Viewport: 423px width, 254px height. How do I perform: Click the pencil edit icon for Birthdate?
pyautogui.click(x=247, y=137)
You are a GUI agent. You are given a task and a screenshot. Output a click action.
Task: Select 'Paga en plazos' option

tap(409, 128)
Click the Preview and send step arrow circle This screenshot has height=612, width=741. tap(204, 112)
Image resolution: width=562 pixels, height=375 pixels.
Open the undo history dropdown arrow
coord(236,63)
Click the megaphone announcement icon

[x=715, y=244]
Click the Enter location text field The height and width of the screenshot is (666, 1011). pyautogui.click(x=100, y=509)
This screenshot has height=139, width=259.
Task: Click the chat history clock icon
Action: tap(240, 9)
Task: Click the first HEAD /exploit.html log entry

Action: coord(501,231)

--

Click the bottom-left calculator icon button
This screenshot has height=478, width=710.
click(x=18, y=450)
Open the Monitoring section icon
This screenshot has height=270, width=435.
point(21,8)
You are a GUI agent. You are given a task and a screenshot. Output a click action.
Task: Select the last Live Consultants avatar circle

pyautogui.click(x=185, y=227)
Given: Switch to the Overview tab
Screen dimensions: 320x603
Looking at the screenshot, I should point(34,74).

• Directions for this task
Write out only the lines that run from the line containing "Viewport: 423px width, 254px" through the line containing "Image resolution: width=562", both included, exactly as they appear above.

• Written answer
Viewport: 423px width, 254px height. How do I perform: Click the pencil edit icon for Birthdate?
pyautogui.click(x=247, y=137)
You are a GUI agent. You are given a task and a screenshot. Output a click action.
Task: Select 'Paga en plazos' option

tap(409, 128)
Click the Preview and send step arrow circle This screenshot has height=612, width=741. tap(204, 112)
Image resolution: width=562 pixels, height=375 pixels.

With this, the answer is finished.